Do This; Don’t Do That

Category management can be a marathon. So run a mile in these retailers’ shoes. What has worked for them? And what hasn’t?
do this; don't do that

Use Your Noodle

Independent operator makes use of more and wastes less

The firemen near Pat Determan’s Clinton, Iowa-based Phillips 66-branded store aren’t happy. When Determen used to have leftovers from his homestyle foodservice menu, he’d bring them over to the firehouse. But these days he’s not coming by as much.

Determan, who owns Lyons Filling Station, is getting better at the science of food prep. “We always try to make small but effective tweaks to address waste and spoilage,” such as turning half a rotisserie chicken into same-day chicken salad, he says.

Over the past six years, Determan and Ellen, his wife and co-owner, have become like surgeons in the way they’ve right-sized their daily menus at Det’s Diner, the program’s name. The menu is expansive, too, especially for an independent operator in a small town.

And the store is growing, mainly due to word of mouth from happy regulars who pass the word on the quality and hearty portions. The Determans went from a 22-seat capacity to 28 seats to support the additional business.

The Determans live their lives by a “day code.” It provides consistency for planning and ordering purposes, and regularity for their customers. There’s Dog Day Monday, Taco Tuesday, Meatloaf Wednesday and Sundaes on Sunday—all regular on a six-month cycle. In the spring and summer months, meatloaf is supplanted by burgers and grilled chicken sandwiches at $3.75 each. Pizza Slice Friday is offered in the winter but moves to Thursdays in the spring and summer. In late March, Determan launches a Monday-Wednesday-Friday cycle in which he grills food outside during lunch.

“I think our menu consistency registers with customers,” he says. “Make your product and make it the same way each time, as well as each day of the week.”

Determan recently learned that two local Casey’s General Stores began to offer delivery service for the company’s pizza program.

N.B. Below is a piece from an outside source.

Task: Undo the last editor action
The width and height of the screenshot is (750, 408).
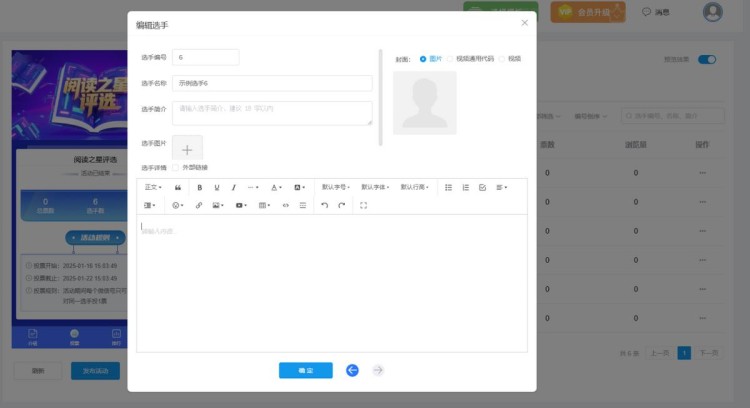Action: 324,205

Det’s Diner offers a quality pie as well, and the owners could have jumped into the delivery fray to keep up with the competition. Instead, he assessed his operation and concluded: “I don’t think delivery would work for me. My customers seem to make arrangements for food. We’ll have people pick up five to six orders and take them back to local work sites—that’s our ‘delivery service.’ ”

As far as marketing his offering, Determan relies on his company’s Facebook page. Another method he uses to draw in customers is allowing fruit and vegetable purveyors to set up shop in front of his store.

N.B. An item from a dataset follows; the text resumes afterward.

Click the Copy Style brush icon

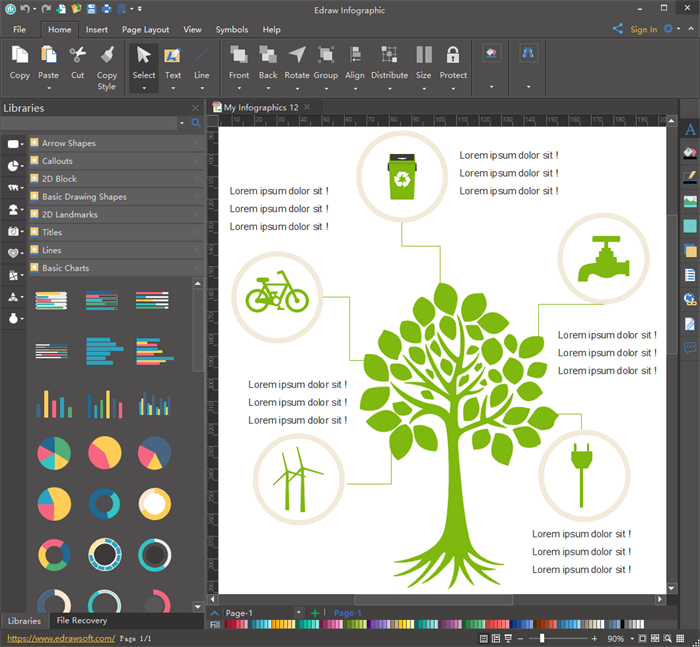pos(107,56)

“We have one guy selling sweet corn on my lot, and another pumpkins in the fall,” he says. “It’s become a natural draw to bring customers into our store.”

Do's and Don'ts

Do: Det’s Diner takes a page from Golden Corral restaurants: The Determans tell their foodservice patrons not to fret about ordering large-sized portions. Just put the leftovers in a to-go bag and have it for dinner or lunch the next day, they say.

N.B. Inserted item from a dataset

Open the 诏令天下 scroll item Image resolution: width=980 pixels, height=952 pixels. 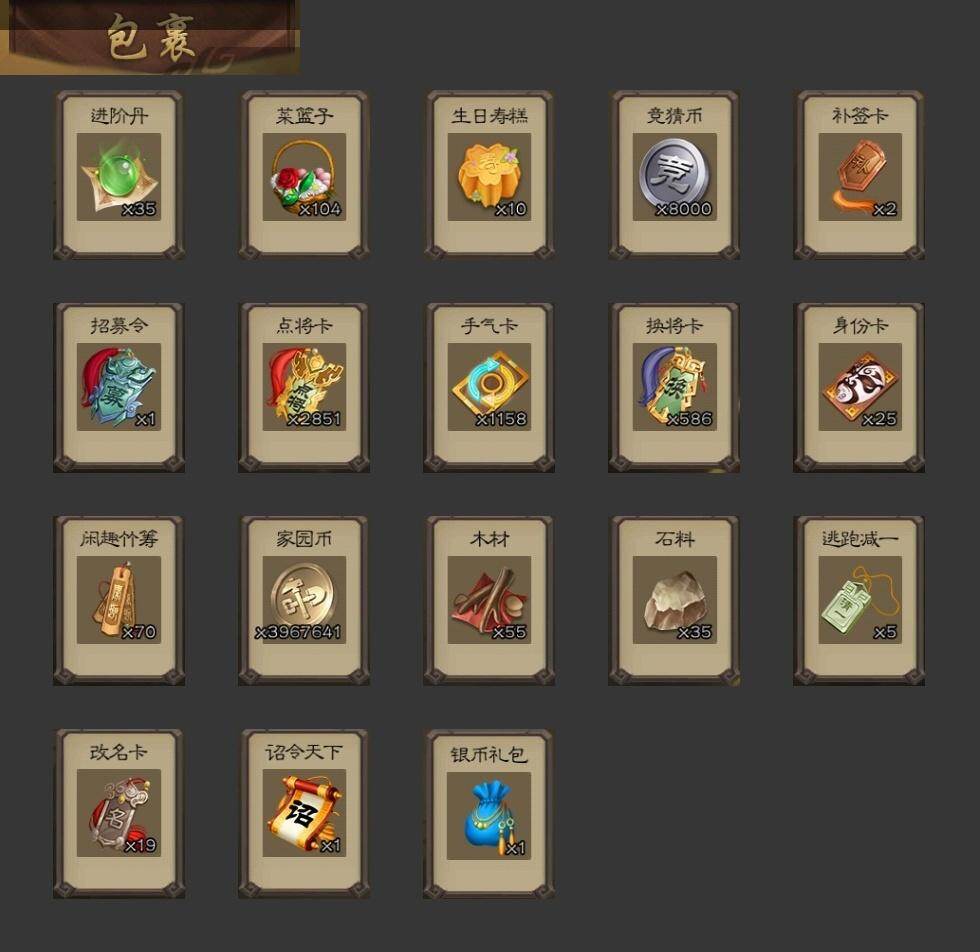pos(304,813)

Don't: “We use precooked rotini noodles for our pasta bake casserole and apply noodles just prior to putting a tray back into the oven. Before, we would make three trays with the added noodles and then watch our foodservice crowd be lower that day. Now we freeze the unused pasta bake tray and use it the following Thursday—and then apply the rotini noodles. There’s far less waste.”